Quick Reference for SPL2 commands

The following commands are supported in SPL2. Use the links in the table to see more details about a command and to access additional examples.

Command Description Example

addinfo

Adds fields to each event. These fields contain global, common information about the search.

Example: Adds information about the search to each event in the search results.

from <dataset> ...| addinfo

appendcols

Appends all of the fields of the subsearch results with the incoming main search results. The subsearch is run first.

Example: Search for "404" events and append the fields in each event to the list of host values returned from the incoming search results.

from main 
| fields host 
| appendcols [search 404]

append

Appends the results of a subsearch to the current results. This command runs only over historical data and does not produce correct results if used in a real-time search.

Example: Looks for events that are purchase actions and appends the results of the top IP addresses by category ID to the current results.

The top command is not supported in SPL2. The subsearch in the append command uses embedded SPL to include top command in the search.

from <dataset> 
| where action="purchase"
| sort clientip 
| stats dc(clientip) BY categoryId
| append [search action="purchase" | `top 1 clientip BY categoryId`]

Embedded SPL is a shortcut associated with the spl1 command.

appendpipe

Appends the result of the subpipe to the search results. Unlike a subsearch, the subpipe is not run first. The subpipe is run when the search reaches the appendpipe command.

Example: The following example append subtotals for each action across all users.

from main
| stats count() AS user_count BY action, clientip
| appendpipe [stats sum(user_count) AS 'User Count' BY action | eval user = "TOTAL - USER COUNT"] 
| sort action

bin

Example: Return the average for a field for a specific time span. Bin the search results using a 5 minute time span on the _time field. Return the average thruput of each host for each 5 minute time span.

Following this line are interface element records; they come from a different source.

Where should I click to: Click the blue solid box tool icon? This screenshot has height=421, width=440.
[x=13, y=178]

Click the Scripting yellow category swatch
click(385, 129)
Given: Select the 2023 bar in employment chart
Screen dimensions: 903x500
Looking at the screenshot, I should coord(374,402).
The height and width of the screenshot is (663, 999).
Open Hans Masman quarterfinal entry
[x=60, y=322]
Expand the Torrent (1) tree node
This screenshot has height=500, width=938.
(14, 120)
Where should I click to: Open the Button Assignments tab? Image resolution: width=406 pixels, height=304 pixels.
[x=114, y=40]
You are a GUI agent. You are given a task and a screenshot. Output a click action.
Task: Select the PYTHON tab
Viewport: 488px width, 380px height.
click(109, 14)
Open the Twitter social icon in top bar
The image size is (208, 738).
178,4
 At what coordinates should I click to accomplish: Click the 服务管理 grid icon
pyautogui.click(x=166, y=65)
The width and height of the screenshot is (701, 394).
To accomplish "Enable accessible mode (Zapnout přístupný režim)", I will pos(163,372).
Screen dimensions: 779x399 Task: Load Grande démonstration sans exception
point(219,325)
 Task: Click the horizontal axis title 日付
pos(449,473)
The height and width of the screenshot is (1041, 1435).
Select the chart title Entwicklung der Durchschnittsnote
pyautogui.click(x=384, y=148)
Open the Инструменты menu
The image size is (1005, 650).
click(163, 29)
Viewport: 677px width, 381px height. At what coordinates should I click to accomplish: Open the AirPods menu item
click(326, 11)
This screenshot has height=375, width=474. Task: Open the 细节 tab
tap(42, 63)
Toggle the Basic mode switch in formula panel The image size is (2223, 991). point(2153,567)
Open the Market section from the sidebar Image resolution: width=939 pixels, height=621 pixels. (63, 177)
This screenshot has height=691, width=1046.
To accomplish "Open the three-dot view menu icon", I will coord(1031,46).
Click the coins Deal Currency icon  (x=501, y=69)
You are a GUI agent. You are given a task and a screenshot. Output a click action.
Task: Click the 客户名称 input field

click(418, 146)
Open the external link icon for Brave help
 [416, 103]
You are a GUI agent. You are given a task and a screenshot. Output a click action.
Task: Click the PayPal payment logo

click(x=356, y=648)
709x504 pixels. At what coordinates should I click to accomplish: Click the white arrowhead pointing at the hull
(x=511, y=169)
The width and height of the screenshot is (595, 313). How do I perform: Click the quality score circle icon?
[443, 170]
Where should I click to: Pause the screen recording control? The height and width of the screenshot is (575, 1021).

...| bin span=5m _time | stats avg(thruput) by _time, host

branch

Processes one set of events or search results, in parallel, in two or more branches. Each branch must end with the into command.

Example: Read the events in the main index dataset into memory one time. Process the events in two branches using subsearches to determine the most popular hosts and sources.

| from main 
| branch  
    [stats count() BY host 
       | where count > 50 select host 
       | into p_hosts], 
    [stats count() BY source 
       | where count > 100 select source 
       | into p_sources]

convert

Converts field values in your search results into numerical values.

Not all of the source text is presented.